**PASSAGE TO READ**
Noncompete agreements, and the laws that regulate them, are rapidly becoming one of the most consequential, and contested, issues in physician employment. As states tighten restrictions on noncompetes, lawsuits multiply and specialty groups push for federal action, these contract clauses are increasingly shaping where clinicians can practice, how health systems compete and what workforce mobility will look like in 2026.
Here are five key updates defining the noncompete landscape in 2026:
1. Noncompete regulation remains highly fragmented across states in 2026: Nearly 1 in 5 U.S. workers are bound by a noncompete agreement, according to data released Jan. 13 by the Economic Innovation Group.
Noncompete agreements continue to be regulated at the state level, with only a handful of states, including California, Minnesota, Montana and North Dakota, broadly banning them, while many others allow enforcement with varying restrictions on scope, duration or healthcare-specific provisions. These state-by-state differences are increasingly shaping how physicians and other healthcare professionals navigate job changes and practice transitions.
2. States are increasingly restricting physician noncompetes, with income caps, time limits and specialty carve-outs: According to a Sept. 16 report from the American Medical Association, several states have moved in the past year to curb noncompete agreements in physician contracts.
Arkansas and Wyoming recently enacted full bans, while other states have adopted targeted restrictions. Oregon voided many physician and healthcare provider noncompetes in 2025, Maryland banned them for physicians earning under $350,000 and limited higher earners to one year and 10 miles, while Pennsylvania capped enforceability at one year only if a physician voluntarily leaves.
Texas now limits physician noncompetes to one year and a 5-mile radius and caps buyout clauses at no more than a physician’s annual salary.
3. Lawsuits and federal policy shifts are keeping noncompetes in flux across healthcare: Beyond state legislation, noncompete agreements continue to draw legal and regulatory scrutiny in healthcare.

**MATERIAL SUPPLIED**
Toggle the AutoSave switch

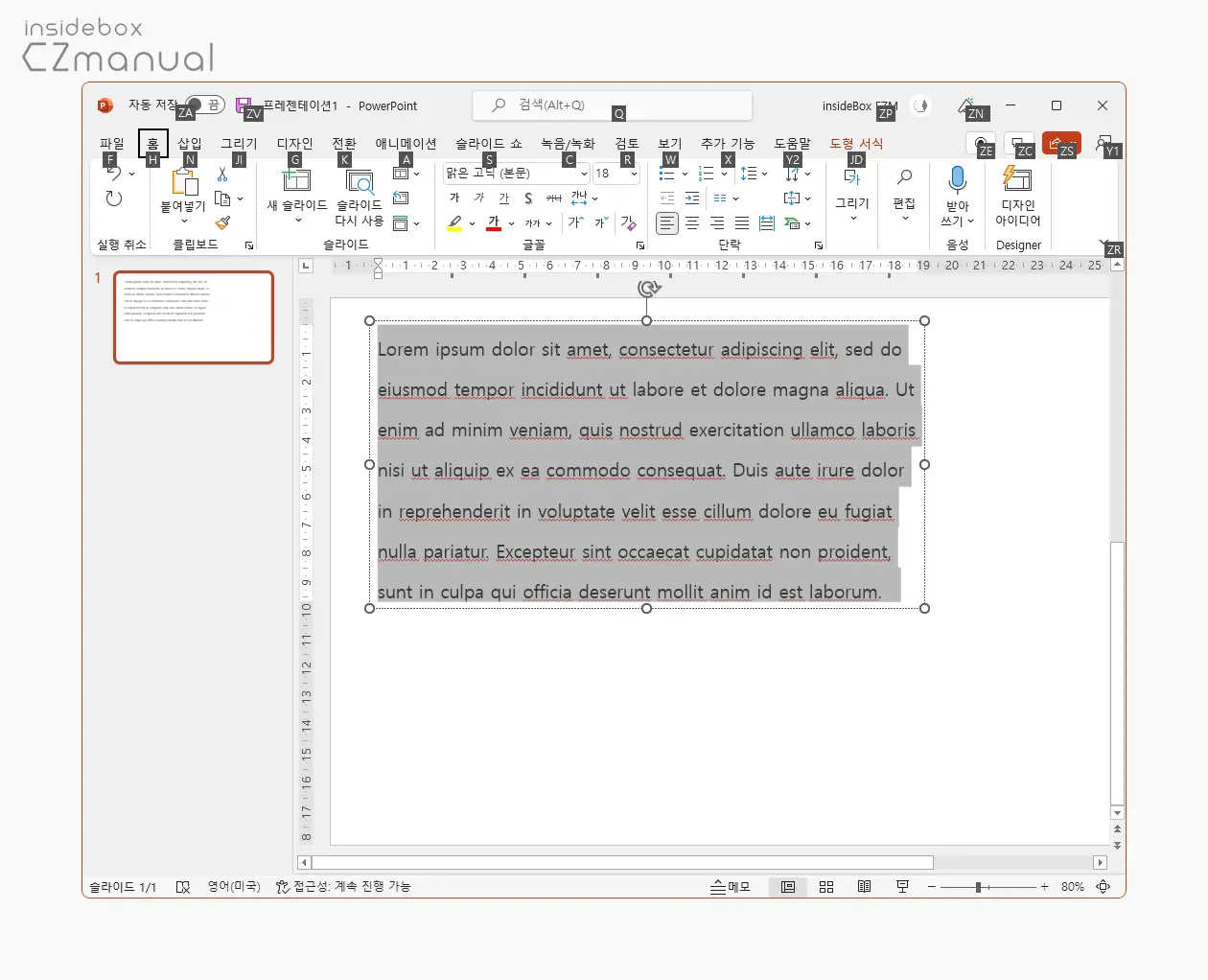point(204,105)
---
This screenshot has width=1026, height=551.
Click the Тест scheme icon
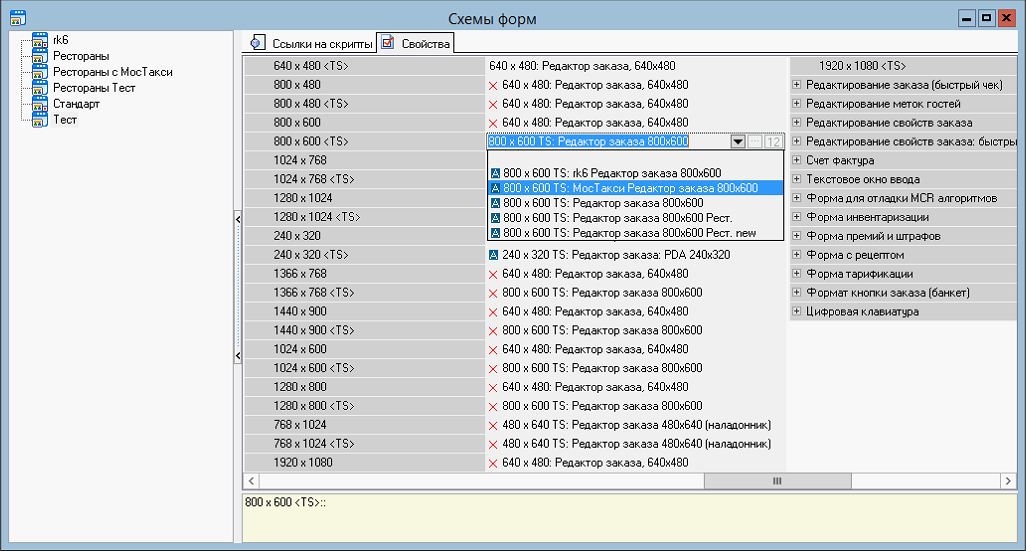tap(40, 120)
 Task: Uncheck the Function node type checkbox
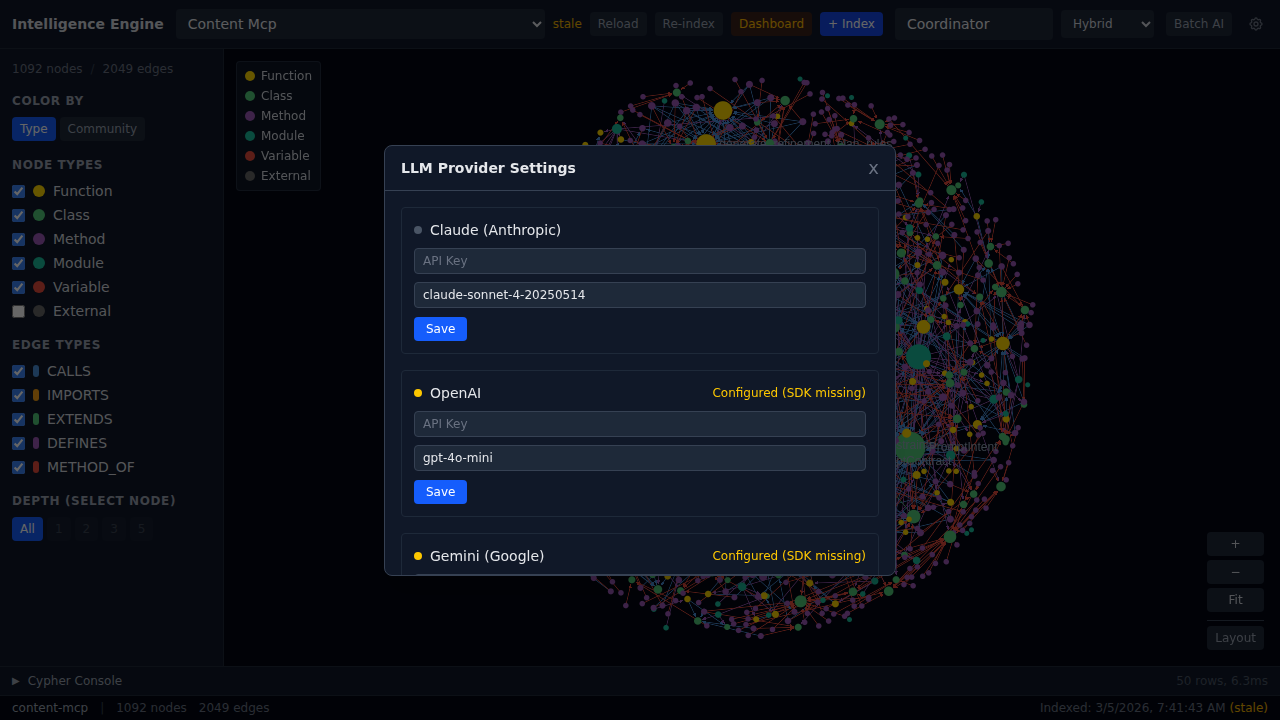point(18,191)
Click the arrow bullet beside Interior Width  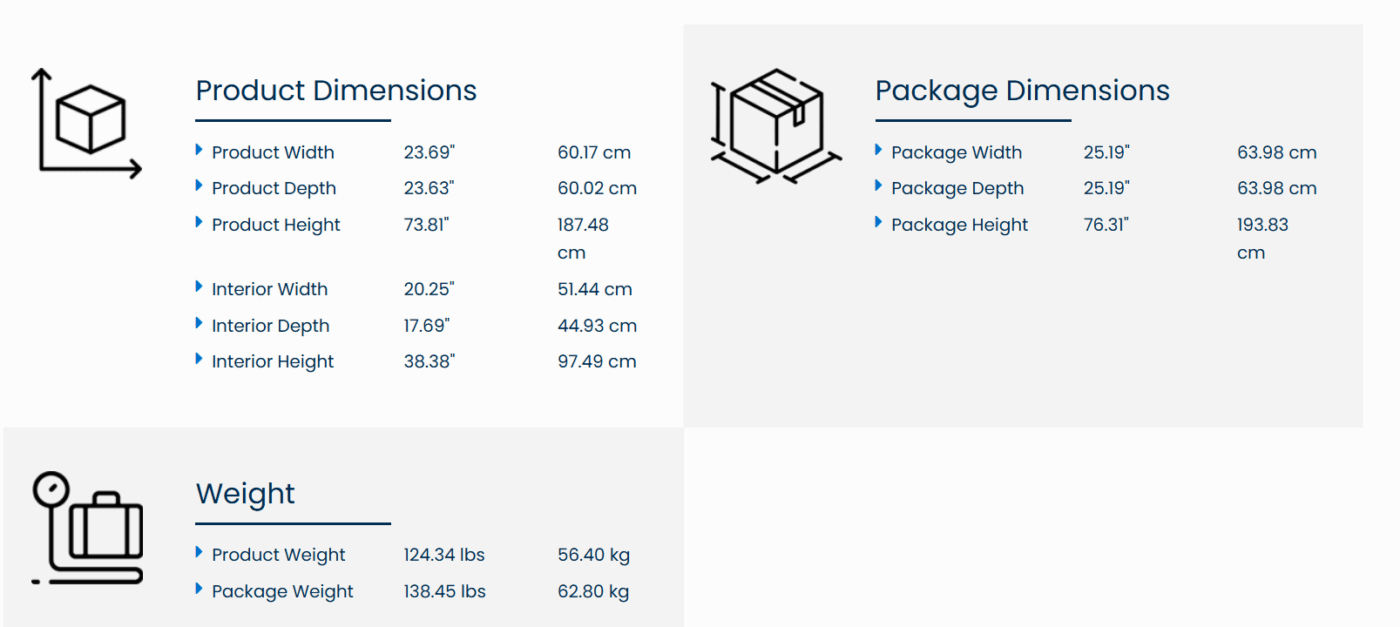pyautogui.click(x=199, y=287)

**EXERCISES TO COMPLETE**
1. Which states does the noncompete article name as either broadly banning noncompete agreements or having enacted full bans?
2. Answer these from the noncompete article:
(a) What share of U.S. workers are bound by a noncompete agreement, according to the Economic Innovation Group?
(b) Below what annual earnings did Maryland ban physician noncompetes?
(c) What radius does Texas now allow for physician noncompetes?
3. Carry on the noncompete article from its last sentence.
The listing above comes from a different source than the noncompete article.

**YOUR WRITTEN ANSWERS**
1. California, Minnesota, Montana, North Dakota, Arkansas, Wyoming

2.
(a) Nearly 1 in 5
(b) $350,000
(c) 5 miles

3.
Physician groups have warned the Federal Trade Commission that geographic restrictions can worsen consolidation and limit patient access, while recent lawsuits have highlighted how noncompetes can shape competition and physician mobility. Meanwhile, the FTC voted in September to dismiss its appeal defending a 2024 noncompete ban, meaning the rule will not take effect, though federal regulators say they will continue pursuing enforcement actions through antitrust authority.
4. Physician groups are urging federal action, warning noncompetes can limit access to care: On Nov. 4, the Society of Cardiovascular Angiography and Interventions told the FTC noncompete clauses often function as “contracts of adhesion” that restrict physicians’ ability to change jobs without leaving their region. SCAI cited FTC research estimating that 45% of physicians are bound by noncompetes and warned that enforcement can worsen consolidation and even leave communities with only one remaining specialist, creating serious patient access risks.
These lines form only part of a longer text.